Your assignment: Using the listing below, print exactly everything from the line with "This screenshot has width=547, height=464." down to the line with "Click the OPEN MULTIPLE FILES button", both included, and nothing more.
---------- Dataset content
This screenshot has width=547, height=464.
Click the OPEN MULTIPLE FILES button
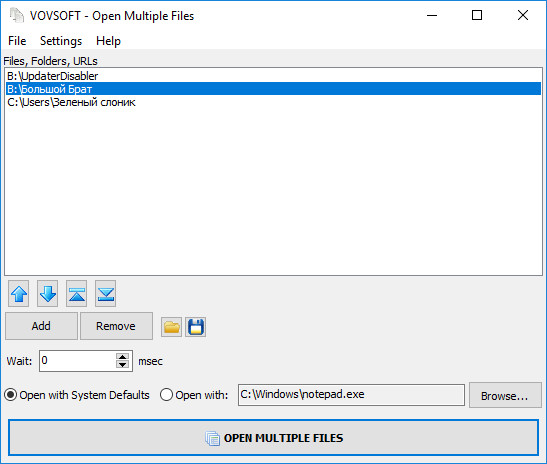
--------------------
---------- Dataset content
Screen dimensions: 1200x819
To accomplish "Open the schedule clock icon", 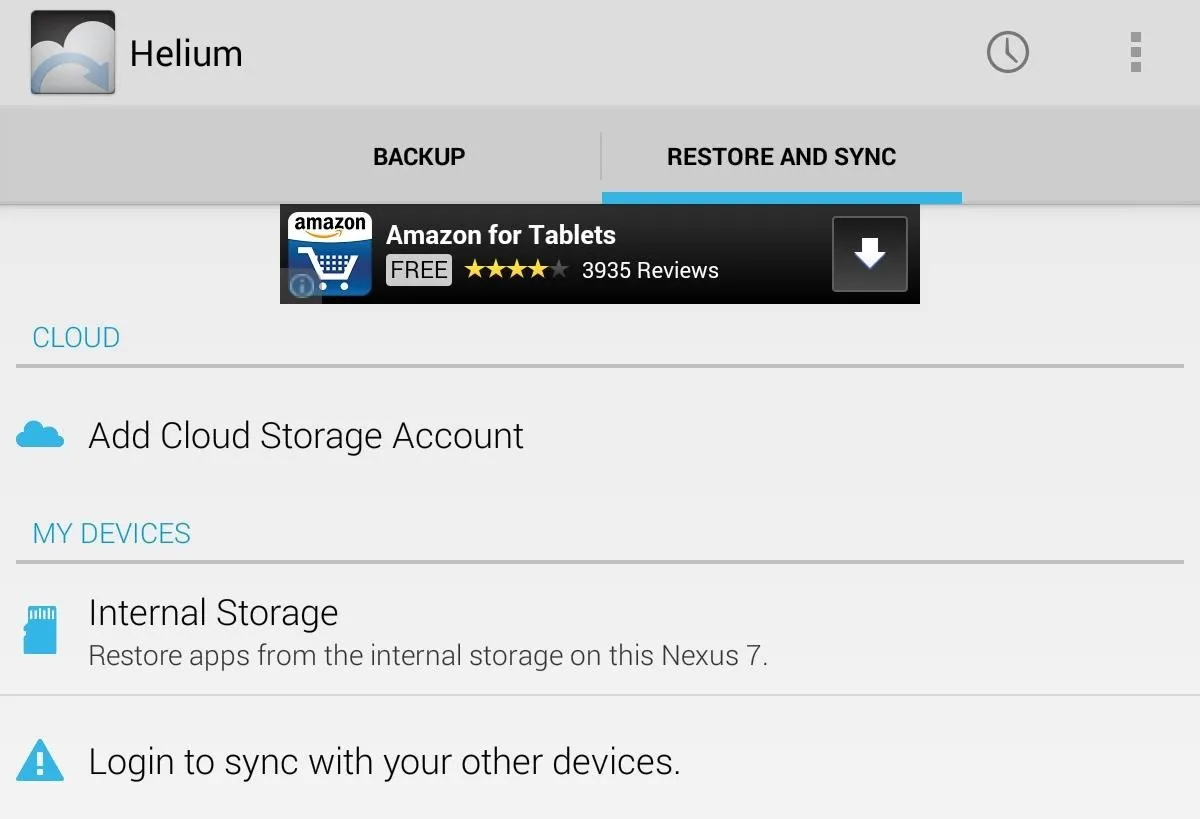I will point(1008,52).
--------------------
---------- Dataset content
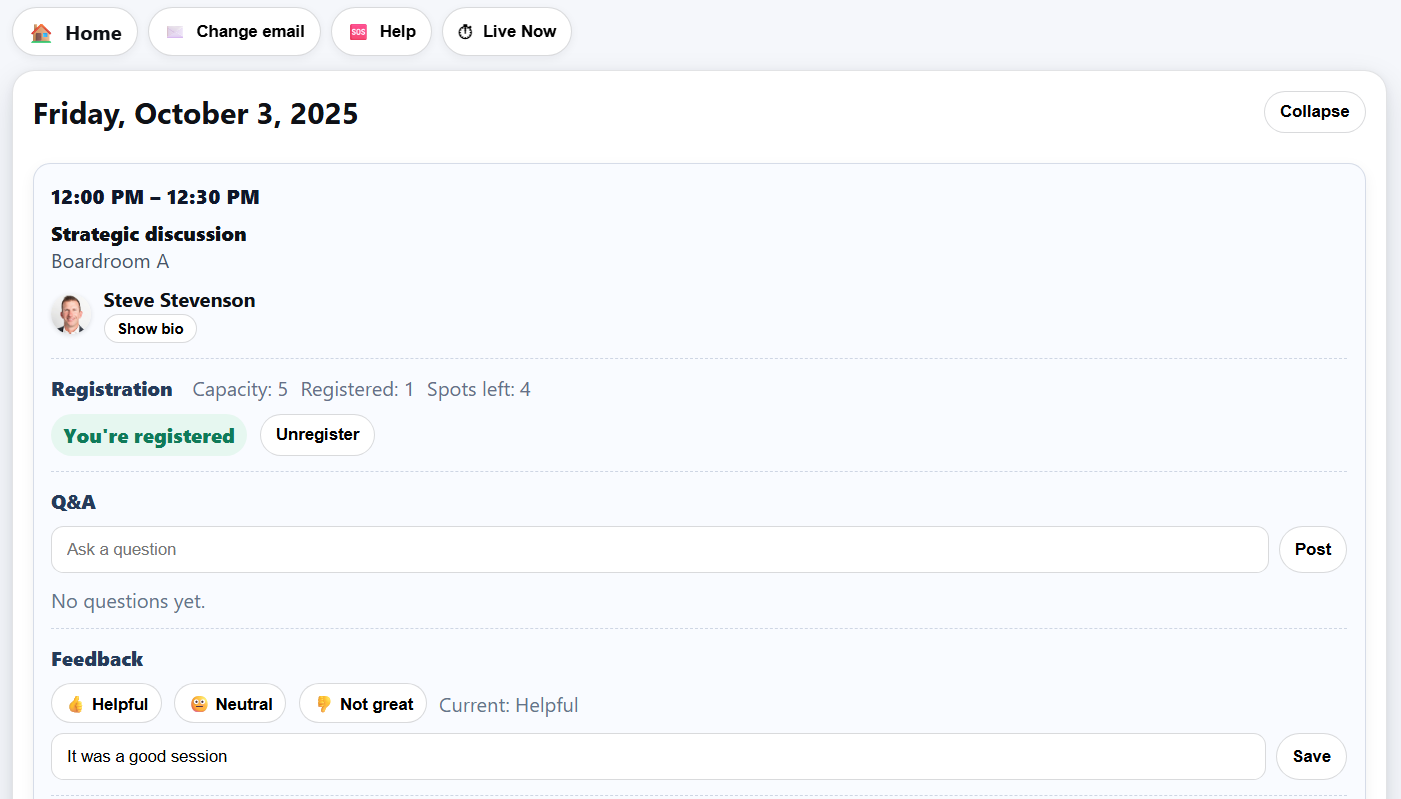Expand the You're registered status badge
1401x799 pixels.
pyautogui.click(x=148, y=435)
--------------------
Exercise answer:
This screenshot has width=547, height=464.
Click the OPEN MULTIPLE FILES button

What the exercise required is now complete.